SHORT TASK: Put the lines below into a Markdown table with the columns No. and Line, one row per line, and leave out the blank lines.

* Begin DATASET EXTRACT *

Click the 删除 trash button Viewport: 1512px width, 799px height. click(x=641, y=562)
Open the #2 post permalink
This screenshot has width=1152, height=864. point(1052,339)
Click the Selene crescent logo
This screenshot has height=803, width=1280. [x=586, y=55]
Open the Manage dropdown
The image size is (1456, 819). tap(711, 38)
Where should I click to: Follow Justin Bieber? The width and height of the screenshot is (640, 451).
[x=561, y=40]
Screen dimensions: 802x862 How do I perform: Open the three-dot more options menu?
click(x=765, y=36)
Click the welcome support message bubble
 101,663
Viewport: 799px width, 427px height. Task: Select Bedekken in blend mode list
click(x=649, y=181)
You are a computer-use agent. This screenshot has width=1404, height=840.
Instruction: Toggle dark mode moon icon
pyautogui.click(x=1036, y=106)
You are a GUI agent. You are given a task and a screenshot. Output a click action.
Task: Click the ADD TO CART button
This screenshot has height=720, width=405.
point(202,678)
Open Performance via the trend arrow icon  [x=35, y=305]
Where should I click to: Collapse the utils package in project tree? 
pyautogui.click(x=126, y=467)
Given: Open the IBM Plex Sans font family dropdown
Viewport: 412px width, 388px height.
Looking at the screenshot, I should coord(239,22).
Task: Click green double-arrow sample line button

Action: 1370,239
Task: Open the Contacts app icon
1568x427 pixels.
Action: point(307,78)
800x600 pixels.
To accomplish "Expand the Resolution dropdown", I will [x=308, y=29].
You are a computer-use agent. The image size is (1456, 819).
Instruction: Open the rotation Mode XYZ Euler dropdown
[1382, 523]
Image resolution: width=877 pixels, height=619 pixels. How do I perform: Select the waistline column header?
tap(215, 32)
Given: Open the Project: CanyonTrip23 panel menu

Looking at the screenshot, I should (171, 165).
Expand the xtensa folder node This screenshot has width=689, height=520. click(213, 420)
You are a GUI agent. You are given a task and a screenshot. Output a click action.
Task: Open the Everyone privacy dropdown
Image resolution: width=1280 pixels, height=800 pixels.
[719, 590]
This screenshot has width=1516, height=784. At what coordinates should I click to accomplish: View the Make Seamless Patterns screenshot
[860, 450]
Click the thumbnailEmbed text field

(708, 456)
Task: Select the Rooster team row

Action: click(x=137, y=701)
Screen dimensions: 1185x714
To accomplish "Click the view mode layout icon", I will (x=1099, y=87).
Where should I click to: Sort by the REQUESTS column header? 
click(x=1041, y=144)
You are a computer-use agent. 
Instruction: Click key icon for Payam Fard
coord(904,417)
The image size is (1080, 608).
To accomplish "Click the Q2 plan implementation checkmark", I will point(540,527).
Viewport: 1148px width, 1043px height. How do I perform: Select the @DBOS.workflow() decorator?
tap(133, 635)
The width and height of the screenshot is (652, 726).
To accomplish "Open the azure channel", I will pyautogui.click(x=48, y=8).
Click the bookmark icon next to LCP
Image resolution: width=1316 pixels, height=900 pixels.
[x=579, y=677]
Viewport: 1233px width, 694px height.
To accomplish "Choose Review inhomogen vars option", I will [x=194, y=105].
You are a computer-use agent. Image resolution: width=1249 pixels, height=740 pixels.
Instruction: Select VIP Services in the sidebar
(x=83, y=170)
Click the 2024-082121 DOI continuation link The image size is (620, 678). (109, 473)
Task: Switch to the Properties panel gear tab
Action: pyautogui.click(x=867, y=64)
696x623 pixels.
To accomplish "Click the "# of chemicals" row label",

* End DATASET EXTRACT *

WORKED ANSWER:
| No. | Line |
|---|---|
| 1 | Click the 删除 trash button Viewport: 1512px width, 799px height. click(x=641, y=562) |
| 2 | Open the #2 post permalink |
| 3 | This screenshot has width=1152, height=864. point(1052,339) |
| 4 | Click the Selene crescent logo |
| 5 | This screenshot has height=803, width=1280. [x=586, y=55] |
| 6 | Open the Manage dropdown |
| 7 | The image size is (1456, 819). tap(711, 38) |
| 8 | Where should I click to: Follow Justin Bieber? The width and height of the screenshot is (640, 451). |
| 9 | [x=561, y=40] |
| 10 | Screen dimensions: 802x862 How do I perform: Open the three-dot more options menu? |
| 11 | click(x=765, y=36) |
| 12 | Click the welcome support message bubble |
| 13 |  101,663 |
| 14 | Viewport: 799px width, 427px height. Task: Select Bedekken in blend mode list |
| 15 | click(x=649, y=181) |
| 16 | You are a computer-use agent. This screenshot has width=1404, height=840. |
| 17 | Instruction: Toggle dark mode moon icon |
| 18 | pyautogui.click(x=1036, y=106) |
| 19 | You are a GUI agent. You are given a task and a screenshot. Output a click action. |
| 20 | Task: Click the ADD TO CART button |
| 21 | This screenshot has height=720, width=405. |
| 22 | point(202,678) |
| 23 | Open Performance via the trend arrow icon  [x=35, y=305] |
| 24 | Where should I click to: Collapse the utils package in project tree?  |
| 25 | pyautogui.click(x=126, y=467) |
| 26 | Given: Open the IBM Plex Sans font family dropdown |
| 27 | Viewport: 412px width, 388px height. |
| 28 | Looking at the screenshot, I should coord(239,22). |
| 29 | Task: Click green double-arrow sample line button |
| 30 | Action: 1370,239 |
| 31 | Task: Open the Contacts app icon |
| 32 | 1568x427 pixels. |
| 33 | Action: point(307,78) |
| 34 | 800x600 pixels. |
| 35 | To accomplish "Expand the Resolution dropdown", I will [x=308, y=29]. |
| 36 | You are a computer-use agent. The image size is (1456, 819). |
| 37 | Instruction: Open the rotation Mode XYZ Euler dropdown |
| 38 | [1382, 523] |
| 39 | Image resolution: width=877 pixels, height=619 pixels. How do I perform: Select the waistline column header? |
| 40 | tap(215, 32) |
| 41 | Given: Open the Project: CanyonTrip23 panel menu |
| 42 | Looking at the screenshot, I should (171, 165). |
| 43 | Expand the xtensa folder node This screenshot has width=689, height=520. click(213, 420) |
| 44 | You are a GUI agent. You are given a task and a screenshot. Output a click action. |
| 45 | Task: Open the Everyone privacy dropdown |
| 46 | Image resolution: width=1280 pixels, height=800 pixels. |
| 47 | [719, 590] |
| 48 | This screenshot has width=1516, height=784. At what coordinates should I click to accomplish: View the Make Seamless Patterns screenshot |
| 49 | [860, 450] |
| 50 | Click the thumbnailEmbed text field |
| 51 | (708, 456) |
| 52 | Task: Select the Rooster team row |
| 53 | Action: click(x=137, y=701) |
| 54 | Screen dimensions: 1185x714 |
| 55 | To accomplish "Click the view mode layout icon", I will (x=1099, y=87). |
| 56 | Where should I click to: Sort by the REQUESTS column header?  |
| 57 | click(x=1041, y=144) |
| 58 | You are a computer-use agent.  |
| 59 | Instruction: Click key icon for Payam Fard |
| 60 | coord(904,417) |
| 61 | The image size is (1080, 608). |
| 62 | To accomplish "Click the Q2 plan implementation checkmark", I will point(540,527). |
| 63 | Viewport: 1148px width, 1043px height. How do I perform: Select the @DBOS.workflow() decorator? |
| 64 | tap(133, 635) |
| 65 | The width and height of the screenshot is (652, 726). |
| 66 | To accomplish "Open the azure channel", I will pyautogui.click(x=48, y=8). |
| 67 | Click the bookmark icon next to LCP |
| 68 | Image resolution: width=1316 pixels, height=900 pixels. |
| 69 | [x=579, y=677] |
| 70 | Viewport: 1233px width, 694px height. |
| 71 | To accomplish "Choose Review inhomogen vars option", I will [x=194, y=105]. |
| 72 | You are a computer-use agent. Image resolution: width=1249 pixels, height=740 pixels. |
| 73 | Instruction: Select VIP Services in the sidebar |
| 74 | (x=83, y=170) |
| 75 | Click the 2024-082121 DOI continuation link The image size is (620, 678). (109, 473) |
| 76 | Task: Switch to the Properties panel gear tab |
| 77 | Action: pyautogui.click(x=867, y=64) |
| 78 | 696x623 pixels. |
| 79 | To accomplish "Click the "# of chemicals" row label", |